REQUIRED WORK - Repeat the lines from the one containing "Task: Open Preferences with the gear icon" through the last line, changing "Preferences" to "Settings" and keeping everything else the same. Leave the pictures out.

Start

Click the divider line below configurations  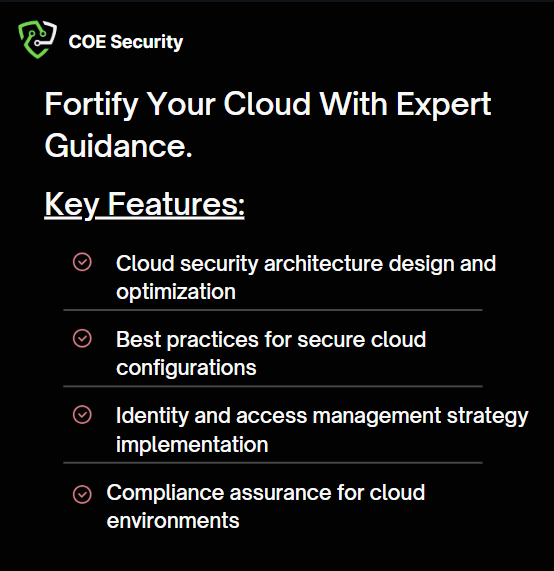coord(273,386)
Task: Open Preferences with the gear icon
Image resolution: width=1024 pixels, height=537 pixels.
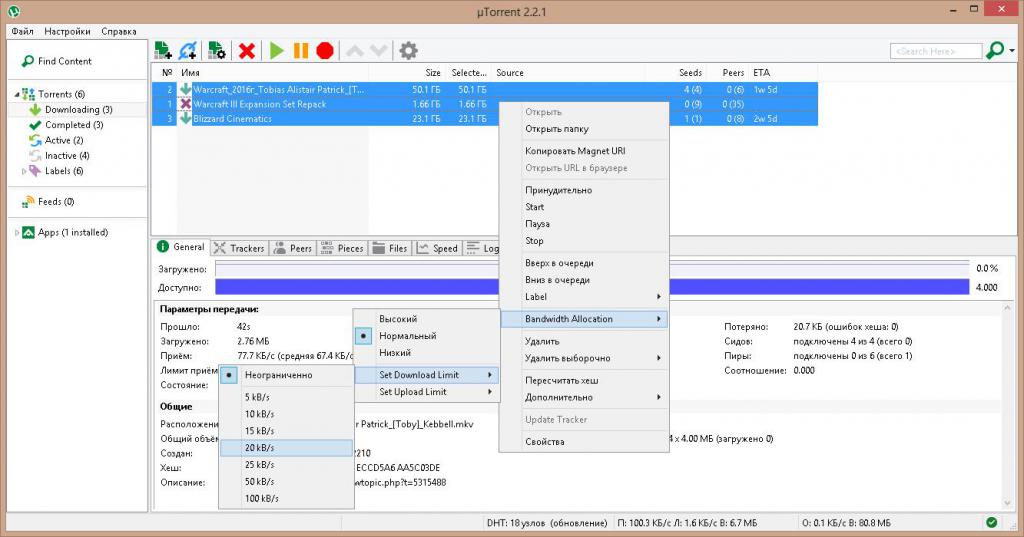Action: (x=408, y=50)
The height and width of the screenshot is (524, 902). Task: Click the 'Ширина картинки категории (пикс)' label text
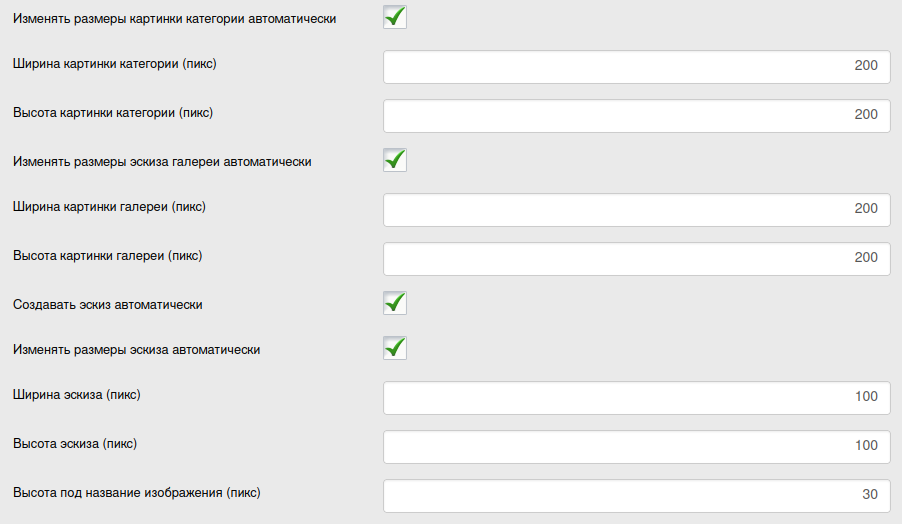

End

RESULT OF THE EXERCISE -
Task: Open Settings with the gear icon
Image resolution: width=1024 pixels, height=537 pixels.
Action: (x=408, y=50)
The height and width of the screenshot is (524, 902). Task: Click the 'Ширина картинки категории (пикс)' label text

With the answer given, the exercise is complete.